Now about the time the parties became well defined there arose a desire among the Wingee Carribees to have a proper chief; for years there had been no real chief, but Bury-mee Billy had assumed to be chief, and the elders had allowed the assumption. At last public opinion clamoured for the matter to be settled, and so it was decided to hold a big corroboree and choose a chief. The date was fixed for the 10th day of the 8th moon, and the place was to be at the chief camping ground at Boo-ral. They came from all parts, and all were arrayed in their best pipeclay and 'possum rugs. Many bees' nests were laid under tribute to manufacture "bool;" kangaroos were slaughtered, and heaps of 'possum and wombat waited to be devoured. Even the gins wore an animated appearance, for they expected to have a say in this "yabba yabba." All the " boogeenies " were there, as busy as the devil in a gale of wind; one had decorated himself with a scrap of blue and a scrap of yellow ribbon, others had bits of old blue shirts (these latter were much admired by the gins), and a good many sported fragments of old yellow convict dress, rubbish brought from England, and left lying about, ugly stains in a fair land. Others were decorated with green rushes or boughs; but the majority were content to stick to their pipeclay and 'possum skin, believing that "Nature unadorned is still adorned the most." 

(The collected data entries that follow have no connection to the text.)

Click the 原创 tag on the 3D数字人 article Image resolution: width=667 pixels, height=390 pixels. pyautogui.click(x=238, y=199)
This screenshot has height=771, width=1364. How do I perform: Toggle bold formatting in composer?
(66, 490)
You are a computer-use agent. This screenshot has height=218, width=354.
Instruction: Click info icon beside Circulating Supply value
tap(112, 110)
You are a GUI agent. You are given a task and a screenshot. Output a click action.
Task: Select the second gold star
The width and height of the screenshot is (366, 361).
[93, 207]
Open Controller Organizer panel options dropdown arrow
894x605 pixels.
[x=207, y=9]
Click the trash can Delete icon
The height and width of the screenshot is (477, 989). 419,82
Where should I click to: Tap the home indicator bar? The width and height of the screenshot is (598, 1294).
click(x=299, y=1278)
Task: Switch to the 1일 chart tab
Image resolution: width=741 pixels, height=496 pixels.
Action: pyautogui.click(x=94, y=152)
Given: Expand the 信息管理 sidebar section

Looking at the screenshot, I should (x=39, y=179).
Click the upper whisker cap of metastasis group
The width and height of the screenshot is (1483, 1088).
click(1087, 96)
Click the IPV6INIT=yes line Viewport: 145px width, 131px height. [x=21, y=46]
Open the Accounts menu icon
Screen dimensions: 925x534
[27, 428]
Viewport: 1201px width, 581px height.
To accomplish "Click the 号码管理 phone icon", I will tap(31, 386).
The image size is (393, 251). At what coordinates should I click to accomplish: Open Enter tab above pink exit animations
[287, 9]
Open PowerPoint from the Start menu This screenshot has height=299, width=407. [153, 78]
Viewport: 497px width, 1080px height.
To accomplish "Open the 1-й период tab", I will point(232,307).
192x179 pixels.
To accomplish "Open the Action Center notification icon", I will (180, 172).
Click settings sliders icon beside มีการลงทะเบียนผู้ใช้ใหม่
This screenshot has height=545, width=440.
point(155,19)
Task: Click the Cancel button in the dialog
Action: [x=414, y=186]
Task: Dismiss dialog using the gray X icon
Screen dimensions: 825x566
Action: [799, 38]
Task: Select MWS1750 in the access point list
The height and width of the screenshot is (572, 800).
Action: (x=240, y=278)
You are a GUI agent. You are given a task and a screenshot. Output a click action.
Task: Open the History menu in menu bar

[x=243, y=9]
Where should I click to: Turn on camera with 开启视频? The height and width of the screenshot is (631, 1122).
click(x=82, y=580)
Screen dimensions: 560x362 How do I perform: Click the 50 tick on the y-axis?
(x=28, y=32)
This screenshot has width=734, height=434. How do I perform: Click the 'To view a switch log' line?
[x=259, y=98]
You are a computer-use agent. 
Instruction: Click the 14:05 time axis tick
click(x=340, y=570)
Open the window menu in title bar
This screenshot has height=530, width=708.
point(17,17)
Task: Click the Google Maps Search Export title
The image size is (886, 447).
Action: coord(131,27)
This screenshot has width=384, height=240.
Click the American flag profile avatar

The momentous day at length arrived. The forenoon was spent in feasting; 'possum, kangaroo, and wombat disappeared with marvellous celerity, only bones were left, over which gins, picanninies and dogs wrangled and fought; big "coolamons" of "bool" were passed from gaping mouth to mouth, and some grew fierce from its effects, and some grew sleepy; shrunken waists were distended like a blown up football, and by the time the sun was in mid-heaven nearly all were asleep, and the camp, save for a few wrangling old gins, was as peaceful as a sty after the pigs are fed. Evening came and the scene was changed. All had slept off their surfeit and prepared for business. Two huge fires blazed at opposite ends of an open space; near one a screen of boughs hid the gin's, around the other squatted a concourse of men. Then arose Bury-mee Billy to urge his claims to be chief. He give his speech as he would have uttered it in English, only retaining a few native expressions: 

"Yoo'a ! yee' dthoo countrymen ! dis pfella bin you chief dis long time. See 'em dis pfella heelaman (hare he pointed to his breast plate), plenty big white man gib it me dat ; dat pfella white man say, "you good black pfella Billy, you keep 'em dat heelaman, mine gib it you blanket, pflour, bacca, tomahawk, you gib it alonga you countrymen.' Yar' lo ! cobong budgeree dat pfella Billy. You keep 'em me you chief mine gib it you all white pfella gib me. Baal gammon. (Grunts of approval.) What for dat pfella Gween bin wantem mine place. Baal budgeree. Him only walk about chap: no belonga dis camp. Mine belonga dis camp since picaninny. Goos (how long since) Gween bin come along dis camp? All same ooroobai (mushoom) no findem dis day, findem tomorra, no findem nex day. Dis pfella coming (audience) know mine good pfella. Big pfella all same as googooburra, sit down dis camp long time, big pfella cobbers, big pfella bingie, yooa !! You makit me you chief. Yoo'a ! Kuman'aveadrink." 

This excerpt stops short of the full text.